Thursday, January 23, 2020

Realizing Hope: The Rise and Fall of Just Enough (Day 20)


Our breath is like an endless tide -  rising and falling within ourselves and set upon the unassuming rhythm that gives us life. We stare out into the horizon and watch the waves swell. Very rarely do our eyes catch a wave and follow it fully to shore - watching each powerful current briefly embrace the sand only to be pulled back into an undertow to be reborn. The same thing happens within ourselves. Very rarely do we wake each morning, pulling air into our lungs only to follow its rise and fall as we give it back to the world to be re-inspired. 

Living within Each Breath
I wake each morning and close each night thinking about the same thing. I lie on my back and pull as much air into my lungs as possible as I feel my ribcage expand and my stomach rise. I feel the air pour into these rigid lungs - grateful for giving me another day while silently wishing I knew what it was like to breathe deeper. I set those wishes upon the whisper of life’s song as I purse my lips and feel every muscle in my torso work to set it free, only to pull those same wishes back into these lungs. For it’s this very breath that not only keeps me alive, but is in-part what helps me feel alive.

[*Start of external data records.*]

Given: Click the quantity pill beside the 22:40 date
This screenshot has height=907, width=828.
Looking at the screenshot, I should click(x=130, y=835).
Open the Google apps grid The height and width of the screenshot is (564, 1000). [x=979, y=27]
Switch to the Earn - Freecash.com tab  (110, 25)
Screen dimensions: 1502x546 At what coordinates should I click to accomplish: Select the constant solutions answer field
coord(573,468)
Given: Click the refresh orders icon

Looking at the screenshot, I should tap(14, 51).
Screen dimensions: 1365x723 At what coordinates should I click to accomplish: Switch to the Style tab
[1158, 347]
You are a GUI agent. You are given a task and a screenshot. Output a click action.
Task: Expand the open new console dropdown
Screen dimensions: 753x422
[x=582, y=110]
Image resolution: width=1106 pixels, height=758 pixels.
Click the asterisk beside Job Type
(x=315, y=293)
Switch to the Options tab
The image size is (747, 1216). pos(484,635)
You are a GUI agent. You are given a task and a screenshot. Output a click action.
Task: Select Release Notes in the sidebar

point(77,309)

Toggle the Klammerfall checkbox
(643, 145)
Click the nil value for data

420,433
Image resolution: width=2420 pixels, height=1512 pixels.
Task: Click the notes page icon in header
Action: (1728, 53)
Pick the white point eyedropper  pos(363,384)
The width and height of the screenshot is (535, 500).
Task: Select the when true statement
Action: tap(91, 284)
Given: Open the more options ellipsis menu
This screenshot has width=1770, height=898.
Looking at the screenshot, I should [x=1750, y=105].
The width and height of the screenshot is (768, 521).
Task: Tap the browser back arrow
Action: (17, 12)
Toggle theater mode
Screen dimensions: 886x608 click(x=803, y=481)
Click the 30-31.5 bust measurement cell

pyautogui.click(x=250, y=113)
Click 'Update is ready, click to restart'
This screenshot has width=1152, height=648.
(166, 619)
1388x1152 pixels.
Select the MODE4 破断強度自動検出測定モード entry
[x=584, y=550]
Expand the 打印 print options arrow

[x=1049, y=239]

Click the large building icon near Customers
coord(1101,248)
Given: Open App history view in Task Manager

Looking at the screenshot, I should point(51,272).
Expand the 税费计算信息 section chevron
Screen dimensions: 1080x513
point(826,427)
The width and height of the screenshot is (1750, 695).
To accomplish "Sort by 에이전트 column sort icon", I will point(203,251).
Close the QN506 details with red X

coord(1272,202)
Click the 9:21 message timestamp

I live my life as a singer. I beg for every breath so that I might feel it find itself upon a song - wishing only that it could set sail upon unanchored wings. Wishing for some sort of miracle in which I would give me the freedom to choose when to be done singing, instead of these lungs forbidding to support the phrase I wish to finish. But, I also don’t know anything different than the support these lungs have given me all these years. To their credit, they have been reliable to me in that way. In these last few months, however, they’ve been giving me less and less support when I sing. Those two phrases I’ve been able to comfortably own for years within the limited air in my lungs, no longer seemed steady and trusting. No matter my technique, breath management, or focus these lungs would abruptly and unapologetically cut me off without giving a care to the words left empty and silent upon my lips. The very thing that made me feel truly alive was the very thing dependent on that in which fills me with life itself : breath. And, the reality is that I have cystic fibrosis - a disease that is vying to steal every last one. Deep down, however, I feel that is why I am in fact a singer - that my life simply depends on it. 



Artwork by Molly Noem Fulton
Breathing In Hope
When the possibility of Trikafta became a potential reality for me a few months ago my heart was submerged into an ocean wrought with hope filled emotion. At its very center, a hope rooted in a future reflected in the lives of those I love. One in which I had only ever dreamed about. But, deeper within me was not only a hope to be filled with life itself, but for that life-giving breath to fuel that in which makes me feel truly alive. That I may feel a breath pour into my body and know no limitations. I did my best to guard my hope and temper the possibility of such a thing. But, I couldn’t help but wonder as I lay there night after night and morning upon morning what it might feel like if hope were realized in the form of a deeper breath. If that hope were realized in the gift of just being able to sing two measures again without feeling betrayed by my own body. That I wouldn’t feel most days as if I’m losing that in which makes me feel most alive against my own will and determination. What if I felt free to sing the song I imagined?

During its clinical trials, Trikafta showed many significant and dramatic points of disease improvement in individuals with at least one copy of the Fdel508 mutation. One of these incredible improvements was on average a 14% increase in lung function, not to mention a significant increase in associated quality of life. Of course, this means there were individuals with a lung function increase greater than 14%, some with a slight increase, and those who saw no significant changes in lung function. Every individual with CF is so very different and it manifests itself uniquely to each of us. Some people within hours and mere days of taking their first dose of Trikafta could suddenly take a breath they’d only known years to decades before. And for others their experience has been different. While 14% would be simply amazing, and I can’t even begin to fathom what that would feel like, I also know the reality of these damaged bacteria laden lungs that reside within the walls of my chest and what the truth of their stubborn state may be. But, even within that reality it’s hard for my heart not to hope for just enough breath to give me back those two full measures. I promise I will use them for the most glorious song that lives upon my heart.